Sistema carcerário brasileiro: problemas e soluções
Enviada em 20/12/2020
A Constituição Federal de 1988, documento jurídico mais importante do país, prevê em seu artigo 5° o direito à integridade física e moral como inerente a todo cidadão brasileiro. Embora, tal prerrogativa não tem se reverberado com ênfase na prática quando se observa a indiferença do Estado no sistema carcerário brasileiro, dificultando a universalização desse direito expresso na Constituição. Nessa perspectiva faz-se imperiosa análise da responsabilidade governamental e a a importância do auxílio que o Estado deve fornecer à ressocialização do encarcerado.

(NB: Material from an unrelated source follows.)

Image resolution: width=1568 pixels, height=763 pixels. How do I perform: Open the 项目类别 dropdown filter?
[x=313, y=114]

Em primeiro lugar, cumpre ressaltar a ausência de medidas governamentais para combater a falta de interesse ao sistema penitenciário brasileiro. Nesse sentido, os recursos destinados à segurança pública não satisfazem os gastos que o sistema necessita para cumprir sua função com qualidade, ademais a precariedade dos presídeos está cada dia pior, celas lotadas, escuras, úmidas, sem condições de higiene, presos com doenças contagiosas, agentes de segurança sem preparo, são dentre muitos os problemas que o sistema carcerário enfrenta.

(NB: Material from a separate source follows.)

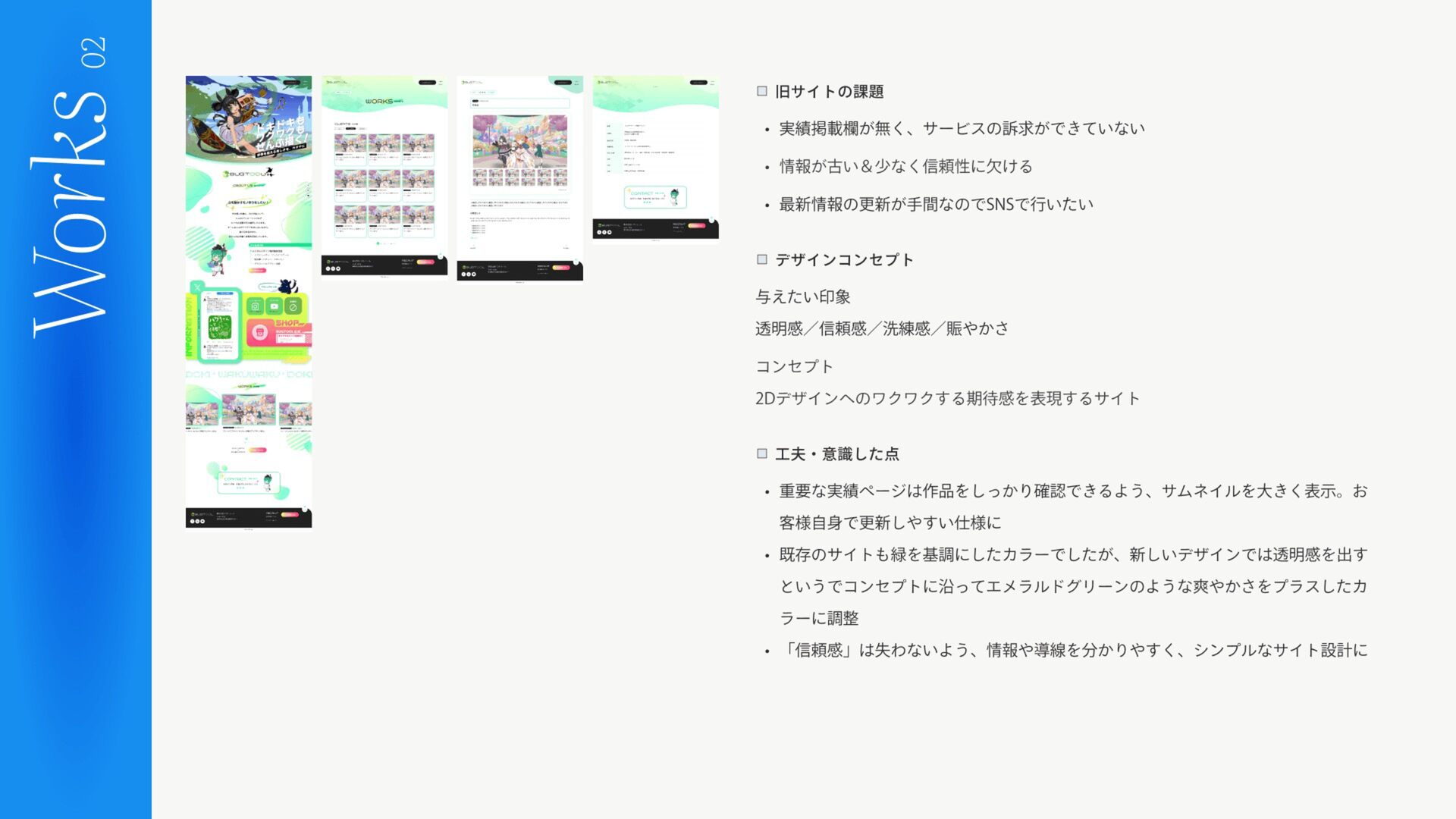Click the green-haired chibi mascot character
Screen dimensions: 1456x819
click(217, 259)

Em segundo lugar é fundamental apontar a importância do auxílio que o Estado deve prestar ao apenado na sua ressocialização, como é o exemplo de outros países que oferecem aos presos qualificações para que retornem à sociedade como pessoas dignas e de bem reduzindo assim a violência. Entretanto, esse quadro é bem diferente no Brasil, diante da precariedade que se encontra o sistema prisional, a maioria dos presos, voltam a delinquir. O Brasil é o quarto país em número de encarcerados e o único em que esse número só aumenta, segundo relatou a diretora de políticas penitenciárias do Depen.

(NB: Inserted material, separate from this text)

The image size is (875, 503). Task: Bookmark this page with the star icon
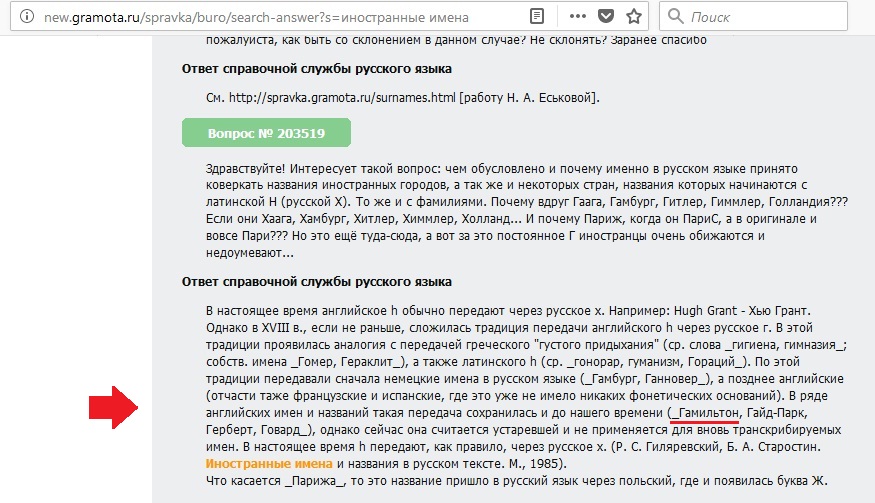[x=633, y=16]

Portanto, medidas são necessárias para solucionar esse problema. Para isso, é imprescindível que o Ministério da Justiça, por intermédio de seus representantes, elaborem políticas públicas dentro dos presídeos, a fim de oferecer aos presos uma profissão e uma vida digna, fazendo com que o Estado cumpra o que está escrito na Constituição Federal.